[Instruções do exercício]
[a] Retorne, sem nenhuma alteração, o trecho do relato sobre fotografia que vai de "Eu sou fotógrafa" até "e tinha provas.", incluindo este último.
[b] Reescreva de forma mais curta o parágrafo do relato sobre fotografia que começa com "Eu sou fotógrafa autodidata", preservando os fatos principais.

[Texto selecionado]
Eu tenho 55 anos, vivo e trabalho em São Paulo.
Conte um pouco da sua trajetória pessoal na fotografia. Quando começou a fotografar e por que? Qual papel tem a fotografia em sua vida?
Eu sou fotógrafa autodidata, redatora e editora. A fotografia deve ser algo meio genético, pois minha tia avó alemã, que eu nunca conheci, era fotógrafa em 1930 numa época em que mulheres eram destinadas à criação dos filhos e aos assuntos do lar. Comecei a fotografar aos 15 anos com uma câmera automática amadora que pedi de aniversário. Eu fotografava as amigas, levava a máquina pra a escola, nas viagens e aniversários de família. Eu queria registrar a minha vida para a posteridade e fotografar me dava a possibilidade de eternizar momentos e a sensação de que estava vivendo mais, e tinha provas.

[Material fornecido]
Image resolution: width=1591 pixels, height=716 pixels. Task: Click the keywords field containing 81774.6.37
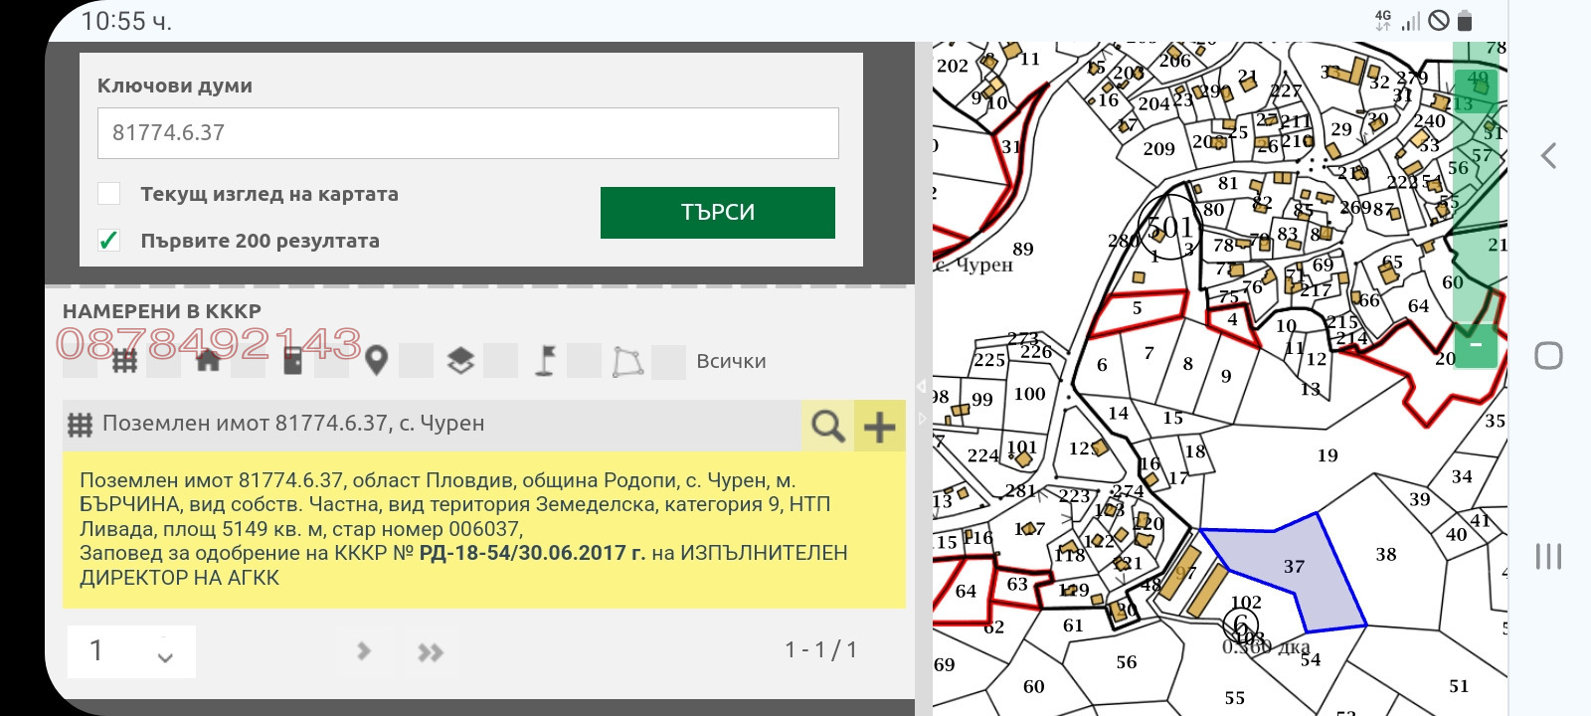467,133
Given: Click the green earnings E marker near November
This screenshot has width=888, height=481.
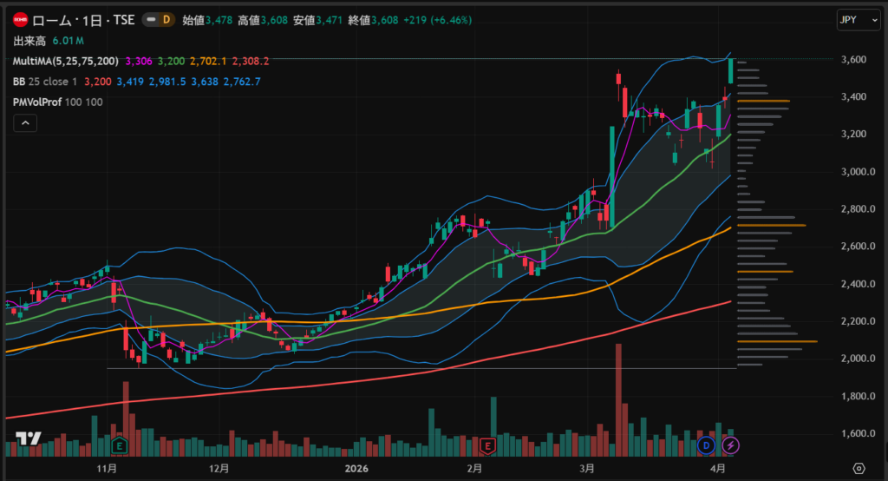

[Resultados]
[a]
Eu sou fotógrafa autodidata, redatora e editora. A fotografia deve ser algo meio genético, pois minha tia avó alemã, que eu nunca conheci, era fotógrafa em 1930 numa época em que mulheres eram destinadas à criação dos filhos e aos assuntos do lar. Comecei a fotografar aos 15 anos com uma câmera automática amadora que pedi de aniversário. Eu fotografava as amigas, levava a máquina pra a escola, nas viagens e aniversários de família. Eu queria registrar a minha vida para a posteridade e fotografar me dava a possibilidade de eternizar momentos e a sensação de que estava vivendo mais, e tinha provas.

[b] Sou fotógrafa autodidata, redatora e editora. A fotografia talvez seja genética: uma tia-avó alemã, que não conheci, era fotógrafa em 1930, quando as mulheres eram destinadas aos filhos e ao lar. Comecei aos 15 anos, com uma câmera automática amadora que pedi de aniversário, fotografando amigas, a escola, viagens e aniversários de família. Queria registrar minha vida para a posteridade. Fotografar eternizava momentos e dava a sensação de viver mais, com provas.